::: ENTRIES SHOWN :::
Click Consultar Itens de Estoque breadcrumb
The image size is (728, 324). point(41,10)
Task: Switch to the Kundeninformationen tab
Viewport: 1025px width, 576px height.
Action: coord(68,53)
:::
Format every line of the items above as a JSON list of strings, one string per line, leaving out any blank lines.

• ANSWER TO THE PROBLEM:
[
  "Click Consultar Itens de Estoque breadcrumb",
  "The image size is (728, 324). point(41,10)",
  "Task: Switch to the Kundeninformationen tab",
  "Viewport: 1025px width, 576px height.",
  "Action: coord(68,53)"
]